Response to 3) Ahah, you've beaten me. The only answer I have to this is: more polymaths. Have them be less than a polymath - find an optimised route. Polymathitise to the point that they are able to research and find solutions to whatever problem, but let them choose a field or group of fields that interests them. They only really deal with problems relating to economics. The economics of chemistry? Sure, they can learn that and work on it, they've got some grounding there. But they can choose a region of thought to stay within the bounds of and become an 'expert' by knowing the groundwork flat out. They can then spend all of their time going from midlevel of a problem up, working on the hard details. Any time a problem wanders into another region, they can pass it off or at least collaborate with a friend who operates in a different region.
The best part, let's say they get sick of economics. It doesn't take an entire life to switch over to literature! Within a year or two they could be similarly focused in a different area. How agile.
So the solution I'm presenting to properly understanding the world is having a team of part-polymaths who are all very good at analysing things in their fields, but not so focused that a question not shaped to their specific needs would scare them off. This could be some sort of free association of new academics - this could be the new University.

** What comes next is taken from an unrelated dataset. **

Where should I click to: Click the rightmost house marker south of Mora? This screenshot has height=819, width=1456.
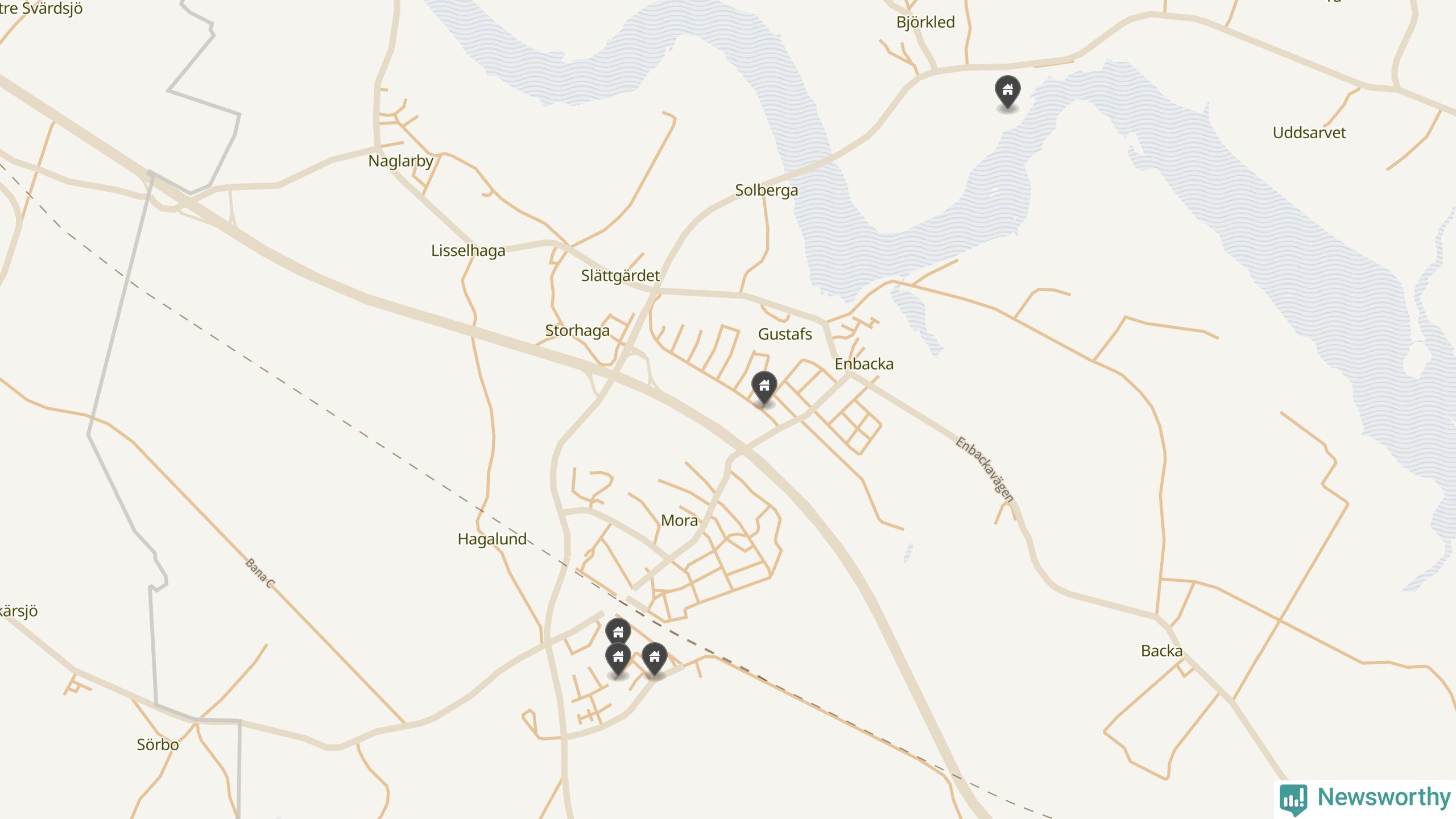click(654, 659)
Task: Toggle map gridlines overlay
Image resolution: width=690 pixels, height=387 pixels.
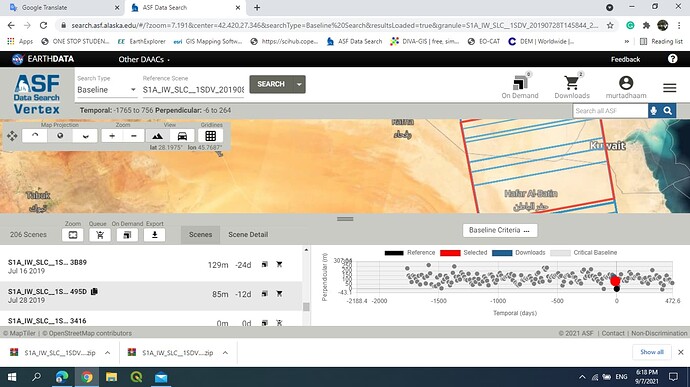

It wouldn't even have to be a place. It could simply be a collection of people communicating on the internet.
Store the answers to the problems they solve, have testing mechanisms provided by / to them, organize their knowledge in a clean and useful way, showing dependencies clearly, and you have for yourself a sort of utopia of learning. A true force that can operate with the intent of better understanding the world, and forwarding all of human kind.
It's kind of crazy, and it's so full of holes it couldn't hold frozen water - but it's a start in a new direction. Give it thought, give it pause. Let roots of change take hold and come up with your own ideas on how to make this place better, because the only thing it doesn't need to be is worse.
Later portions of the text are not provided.